Abbas stressed that he would accept nothing less than a state along Israel’s pre-1967 borders already before his meeting with Trump on Wednesday.
Palestinian Authority (PA) Chairman Mahmoud Abbas said on Tuesday that the PA will not agree to anything less than a Palestinian state along Israel’s borders before the Six Day War of 1967.
The Palestinian news outlet Wafa reported that Abbas had told a number of Arab leaders in the United States at his Washington residence on Tuesday evening that “without a state on the 1967 borders and with East Jerusalem as its capital, we will not accept any solution.”
The Washington Post reported last week that both officials in the Trump administration and in the Palestinian Authority were keeping expectations low regarding the Trump-Abbas meeting on Wednesday.

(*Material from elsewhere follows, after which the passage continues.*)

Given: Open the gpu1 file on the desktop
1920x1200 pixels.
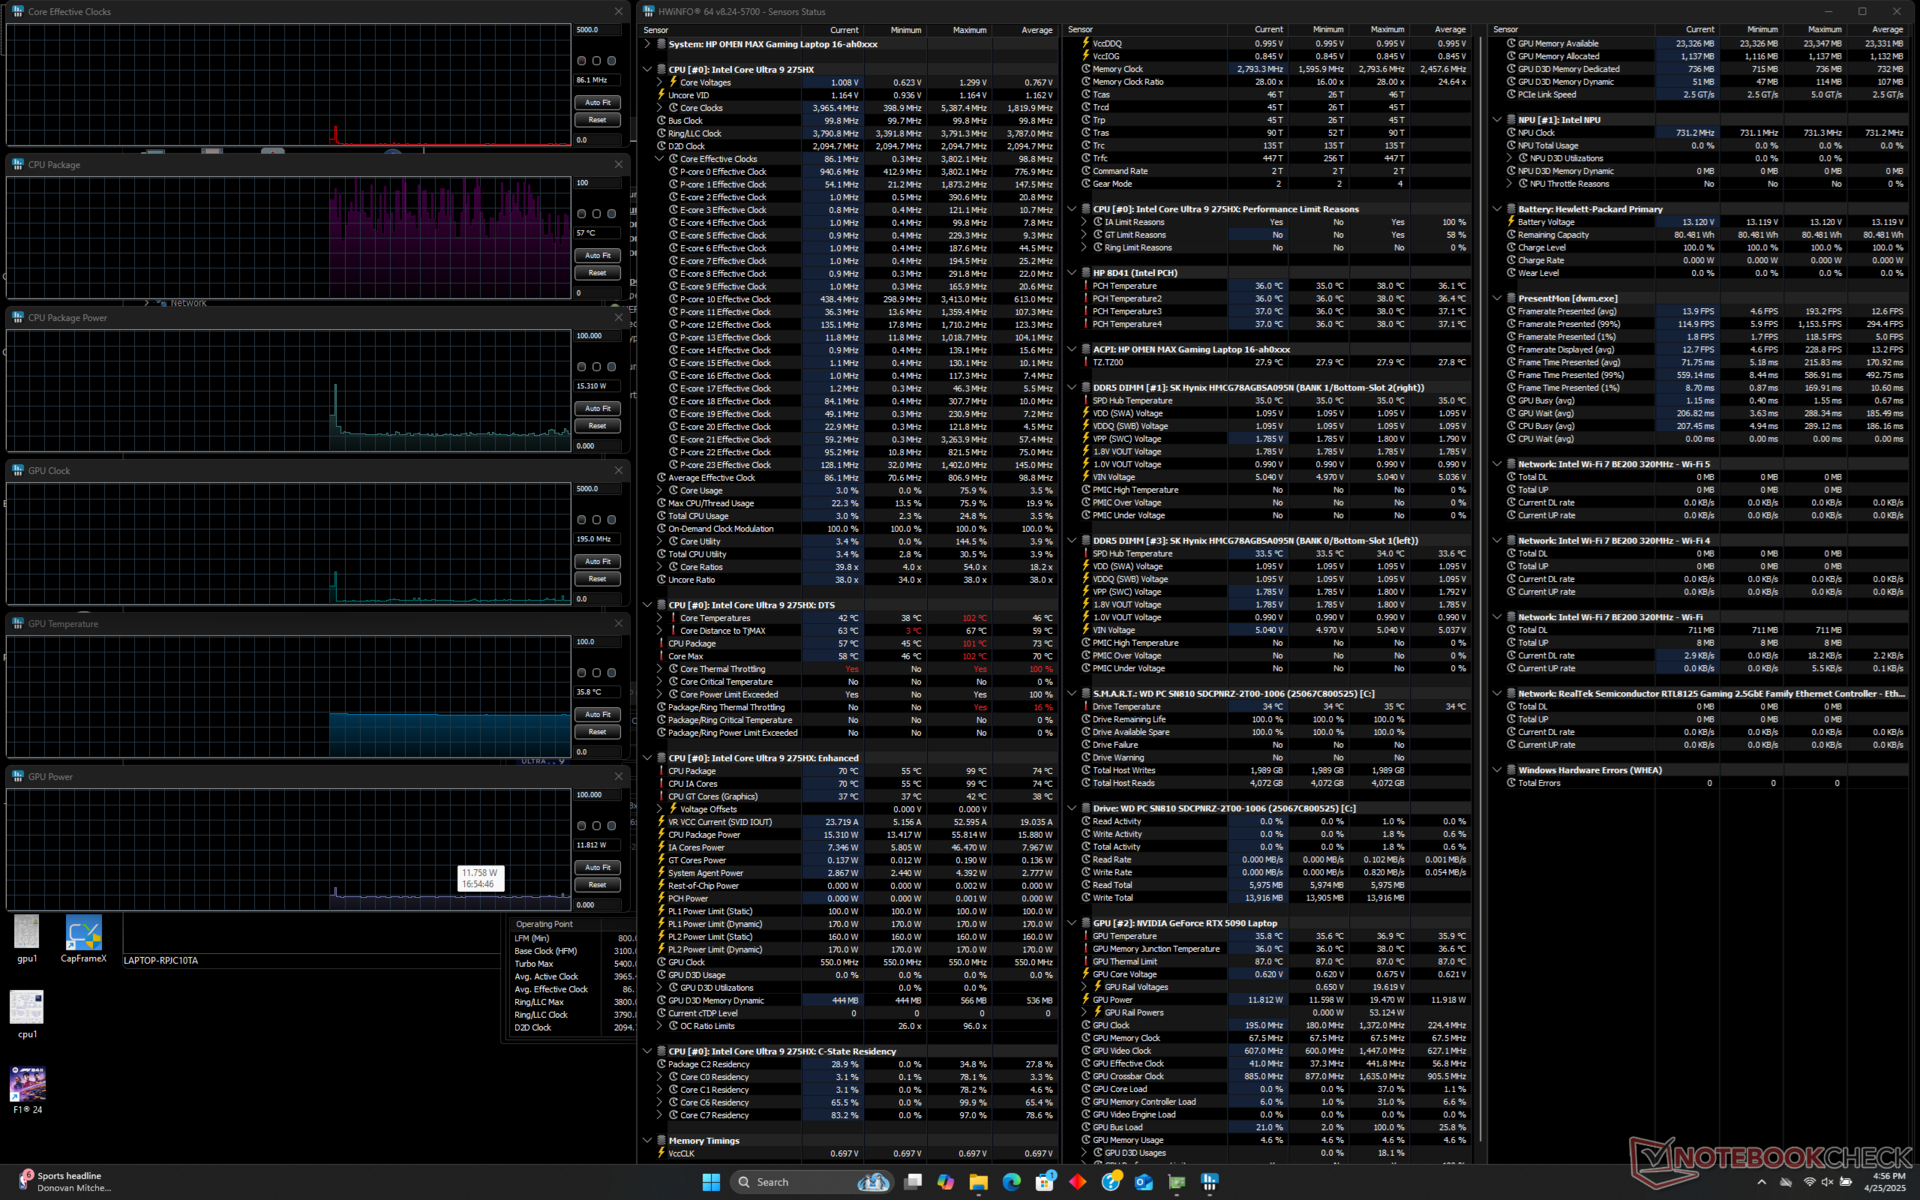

Abbas’ unequivocal call for Palestinian Authority statehood on the pre-1967 borders comes as the Hamas terrorist organization presented a document in Doha, Qatar, on Monday that slightly amends its 1988 charter calling for the Palestinian statehood in all the territory between the Jordan River and the Mediterranean Sea.
“(Hamas) considers the establishment of a fully sovereign and independent Palestinian state, with Jerusalem as its capital along the lines of 4 June 1967, with the return of the refugees and the displaced to their homes from which they were expelled, to be a formula of national consensus,” the new document says.

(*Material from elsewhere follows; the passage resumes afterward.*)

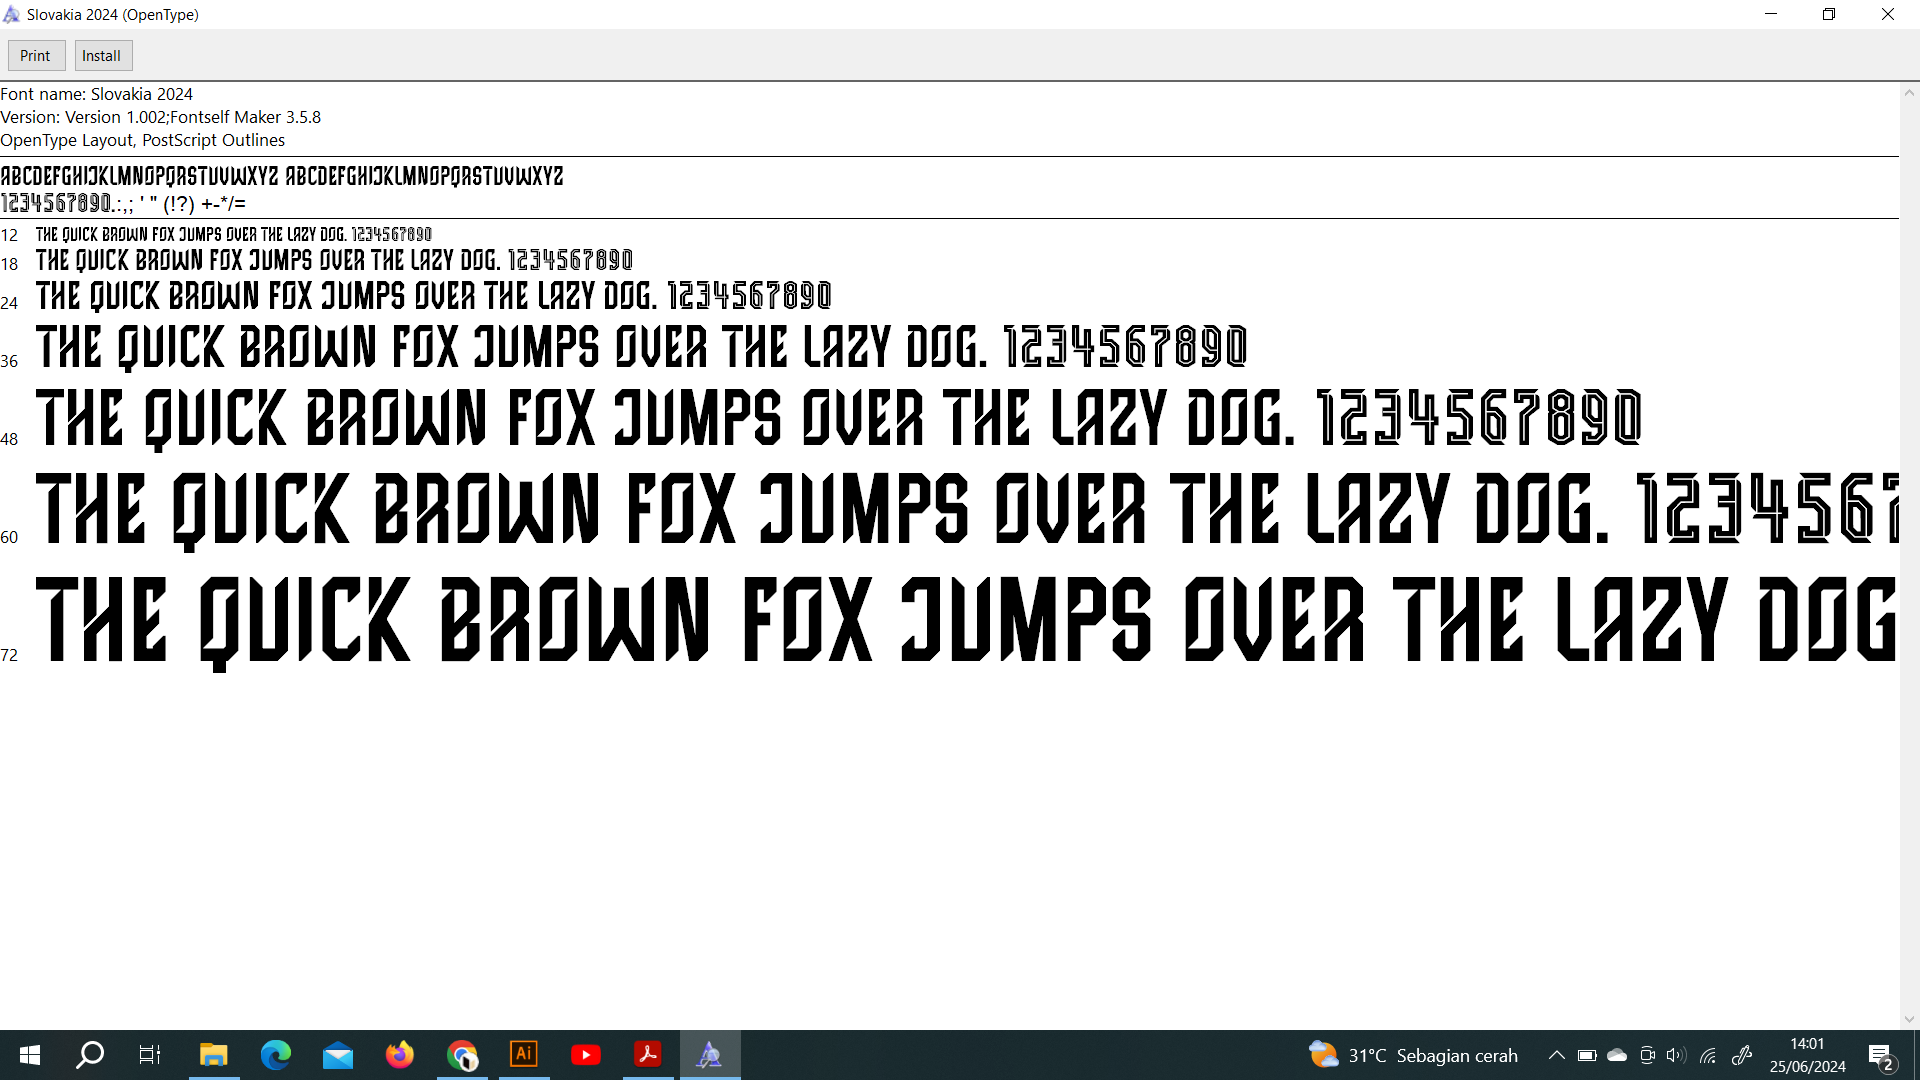Open Google Chrome taskbar icon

Nevertheless, senior Hamas official Khaled Mashaal, who presented the document at Monday’s press conference, stressed that the new document does not recognize the Jewish state of Israel.
“Hamas rejects any idea except liberating the home soil entirely and completely, although it does not necessarily mean we recognise the Zionist entity or give up any of our Palestinian rights,” Meshaal said according to Al-Jazeera.